══ INPUT MATERIAL

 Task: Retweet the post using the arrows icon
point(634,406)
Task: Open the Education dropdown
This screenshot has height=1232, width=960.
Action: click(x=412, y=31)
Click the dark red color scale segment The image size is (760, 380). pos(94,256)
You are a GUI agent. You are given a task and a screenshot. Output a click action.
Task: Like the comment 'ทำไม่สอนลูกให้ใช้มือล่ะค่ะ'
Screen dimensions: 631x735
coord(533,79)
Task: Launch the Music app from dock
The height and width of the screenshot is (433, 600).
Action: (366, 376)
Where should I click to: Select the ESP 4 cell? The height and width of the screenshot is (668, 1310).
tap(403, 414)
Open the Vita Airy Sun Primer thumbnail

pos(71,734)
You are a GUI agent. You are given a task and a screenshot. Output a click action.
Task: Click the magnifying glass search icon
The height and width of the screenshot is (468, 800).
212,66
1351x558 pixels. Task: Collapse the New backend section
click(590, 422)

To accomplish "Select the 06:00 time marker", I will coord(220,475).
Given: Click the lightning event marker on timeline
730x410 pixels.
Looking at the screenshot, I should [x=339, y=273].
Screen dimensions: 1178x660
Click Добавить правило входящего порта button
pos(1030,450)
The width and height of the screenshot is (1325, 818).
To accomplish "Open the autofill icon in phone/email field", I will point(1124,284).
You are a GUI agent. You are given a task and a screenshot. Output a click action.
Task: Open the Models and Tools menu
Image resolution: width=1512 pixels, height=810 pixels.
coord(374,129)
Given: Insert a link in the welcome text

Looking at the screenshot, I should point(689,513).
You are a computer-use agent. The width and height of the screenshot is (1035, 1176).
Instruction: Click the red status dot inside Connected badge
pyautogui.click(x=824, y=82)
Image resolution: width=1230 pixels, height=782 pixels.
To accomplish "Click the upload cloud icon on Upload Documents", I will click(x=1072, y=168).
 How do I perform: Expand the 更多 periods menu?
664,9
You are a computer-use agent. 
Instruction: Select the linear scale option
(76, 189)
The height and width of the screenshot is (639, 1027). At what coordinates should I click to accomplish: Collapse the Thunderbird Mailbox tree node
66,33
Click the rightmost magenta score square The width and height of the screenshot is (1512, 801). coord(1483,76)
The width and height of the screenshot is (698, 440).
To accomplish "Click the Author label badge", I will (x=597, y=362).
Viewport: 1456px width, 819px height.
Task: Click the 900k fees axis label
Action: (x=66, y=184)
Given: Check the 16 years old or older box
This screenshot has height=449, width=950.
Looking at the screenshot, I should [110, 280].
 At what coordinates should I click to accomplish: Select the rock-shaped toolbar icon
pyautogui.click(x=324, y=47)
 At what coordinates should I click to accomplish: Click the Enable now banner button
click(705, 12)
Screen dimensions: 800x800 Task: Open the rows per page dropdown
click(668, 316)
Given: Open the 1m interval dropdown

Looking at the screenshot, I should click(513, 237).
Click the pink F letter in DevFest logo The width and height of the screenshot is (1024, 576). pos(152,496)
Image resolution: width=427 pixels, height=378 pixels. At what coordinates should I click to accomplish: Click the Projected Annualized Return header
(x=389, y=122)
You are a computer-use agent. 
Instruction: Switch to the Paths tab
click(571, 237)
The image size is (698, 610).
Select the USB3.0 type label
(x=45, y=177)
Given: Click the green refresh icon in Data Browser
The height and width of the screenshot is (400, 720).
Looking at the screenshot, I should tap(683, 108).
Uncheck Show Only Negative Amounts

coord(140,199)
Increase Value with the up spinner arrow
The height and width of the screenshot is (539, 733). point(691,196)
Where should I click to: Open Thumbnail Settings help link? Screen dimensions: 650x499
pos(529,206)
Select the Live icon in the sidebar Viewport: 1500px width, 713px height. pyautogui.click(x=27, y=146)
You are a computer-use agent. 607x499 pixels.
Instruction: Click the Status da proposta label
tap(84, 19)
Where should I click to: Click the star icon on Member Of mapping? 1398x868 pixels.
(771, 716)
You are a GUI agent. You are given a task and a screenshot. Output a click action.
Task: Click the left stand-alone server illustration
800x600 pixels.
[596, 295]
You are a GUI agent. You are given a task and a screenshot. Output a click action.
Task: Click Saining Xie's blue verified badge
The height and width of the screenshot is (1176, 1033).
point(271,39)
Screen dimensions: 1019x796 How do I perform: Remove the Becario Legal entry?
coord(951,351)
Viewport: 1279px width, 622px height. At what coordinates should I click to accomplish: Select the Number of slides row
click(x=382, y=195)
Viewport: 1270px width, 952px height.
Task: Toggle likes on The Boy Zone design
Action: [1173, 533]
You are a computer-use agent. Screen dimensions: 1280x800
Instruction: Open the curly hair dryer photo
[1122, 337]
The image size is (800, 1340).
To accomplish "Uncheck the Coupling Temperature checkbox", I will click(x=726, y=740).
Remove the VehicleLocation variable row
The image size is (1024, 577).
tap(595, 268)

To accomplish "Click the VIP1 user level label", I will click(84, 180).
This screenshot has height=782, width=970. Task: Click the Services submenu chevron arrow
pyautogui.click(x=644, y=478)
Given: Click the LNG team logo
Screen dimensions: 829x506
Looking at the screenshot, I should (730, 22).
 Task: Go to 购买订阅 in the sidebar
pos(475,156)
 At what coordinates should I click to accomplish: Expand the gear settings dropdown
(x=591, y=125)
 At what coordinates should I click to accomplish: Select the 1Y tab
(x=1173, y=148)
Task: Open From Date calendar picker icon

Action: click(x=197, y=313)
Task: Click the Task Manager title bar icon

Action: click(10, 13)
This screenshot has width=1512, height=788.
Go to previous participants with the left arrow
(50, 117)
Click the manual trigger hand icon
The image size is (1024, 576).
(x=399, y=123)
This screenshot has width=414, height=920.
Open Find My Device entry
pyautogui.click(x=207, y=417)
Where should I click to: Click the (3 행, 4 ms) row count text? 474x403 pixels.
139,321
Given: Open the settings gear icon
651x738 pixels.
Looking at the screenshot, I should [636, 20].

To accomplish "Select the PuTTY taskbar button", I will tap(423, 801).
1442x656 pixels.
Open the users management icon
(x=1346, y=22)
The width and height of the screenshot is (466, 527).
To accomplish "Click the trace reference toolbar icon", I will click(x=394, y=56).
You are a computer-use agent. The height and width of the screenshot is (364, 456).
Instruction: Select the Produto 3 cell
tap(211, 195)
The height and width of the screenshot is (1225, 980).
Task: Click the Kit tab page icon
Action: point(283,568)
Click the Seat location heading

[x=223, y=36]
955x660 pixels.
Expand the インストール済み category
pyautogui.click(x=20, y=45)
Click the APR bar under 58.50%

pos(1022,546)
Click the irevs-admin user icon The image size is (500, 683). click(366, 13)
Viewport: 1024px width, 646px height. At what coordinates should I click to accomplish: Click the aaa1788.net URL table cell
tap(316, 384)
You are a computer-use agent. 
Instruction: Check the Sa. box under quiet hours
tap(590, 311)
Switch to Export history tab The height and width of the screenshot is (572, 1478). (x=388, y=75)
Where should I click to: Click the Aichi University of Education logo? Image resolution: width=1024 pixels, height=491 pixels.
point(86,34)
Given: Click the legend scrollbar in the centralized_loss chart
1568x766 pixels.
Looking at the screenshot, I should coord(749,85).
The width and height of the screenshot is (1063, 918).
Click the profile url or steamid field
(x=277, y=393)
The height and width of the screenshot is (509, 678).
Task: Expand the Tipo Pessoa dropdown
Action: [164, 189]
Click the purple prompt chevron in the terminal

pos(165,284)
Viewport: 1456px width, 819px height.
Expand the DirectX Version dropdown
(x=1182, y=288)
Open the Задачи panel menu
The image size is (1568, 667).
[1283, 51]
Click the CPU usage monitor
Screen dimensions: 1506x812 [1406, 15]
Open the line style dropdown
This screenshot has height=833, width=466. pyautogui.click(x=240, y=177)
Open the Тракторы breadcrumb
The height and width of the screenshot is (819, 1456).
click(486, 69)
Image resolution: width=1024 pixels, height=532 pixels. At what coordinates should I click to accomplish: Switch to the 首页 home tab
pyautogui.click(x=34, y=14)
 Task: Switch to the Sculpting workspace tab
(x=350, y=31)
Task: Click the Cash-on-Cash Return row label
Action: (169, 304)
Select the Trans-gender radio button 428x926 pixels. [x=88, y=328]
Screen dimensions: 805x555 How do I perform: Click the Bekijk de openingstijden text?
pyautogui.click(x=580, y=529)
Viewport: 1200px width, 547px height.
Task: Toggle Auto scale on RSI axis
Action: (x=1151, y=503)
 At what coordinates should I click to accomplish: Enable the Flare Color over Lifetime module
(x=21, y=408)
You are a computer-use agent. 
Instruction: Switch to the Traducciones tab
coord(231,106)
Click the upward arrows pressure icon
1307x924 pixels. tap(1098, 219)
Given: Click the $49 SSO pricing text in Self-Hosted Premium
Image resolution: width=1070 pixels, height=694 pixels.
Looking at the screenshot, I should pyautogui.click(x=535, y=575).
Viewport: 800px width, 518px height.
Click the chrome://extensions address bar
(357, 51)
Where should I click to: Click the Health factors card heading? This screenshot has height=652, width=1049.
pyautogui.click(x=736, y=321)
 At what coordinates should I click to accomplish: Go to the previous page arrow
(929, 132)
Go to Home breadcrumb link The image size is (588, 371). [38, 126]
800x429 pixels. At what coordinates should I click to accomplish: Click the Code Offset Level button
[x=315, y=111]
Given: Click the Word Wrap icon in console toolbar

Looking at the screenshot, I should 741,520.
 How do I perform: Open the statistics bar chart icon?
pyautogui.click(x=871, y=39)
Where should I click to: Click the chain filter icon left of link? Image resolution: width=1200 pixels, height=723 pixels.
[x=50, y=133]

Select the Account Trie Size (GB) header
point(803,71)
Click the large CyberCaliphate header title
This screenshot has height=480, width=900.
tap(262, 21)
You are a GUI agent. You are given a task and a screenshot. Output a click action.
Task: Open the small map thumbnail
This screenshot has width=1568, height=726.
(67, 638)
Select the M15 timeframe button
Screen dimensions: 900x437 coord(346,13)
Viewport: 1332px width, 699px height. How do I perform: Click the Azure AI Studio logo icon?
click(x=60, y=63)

════

## TASK PROMPT
Find the word "marker" in the listing above. Copy each line where it appears.

## TASK OUTPUT
To accomplish "Select the 06:00 time marker", I will coord(220,475).
Given: Click the lightning event marker on timeline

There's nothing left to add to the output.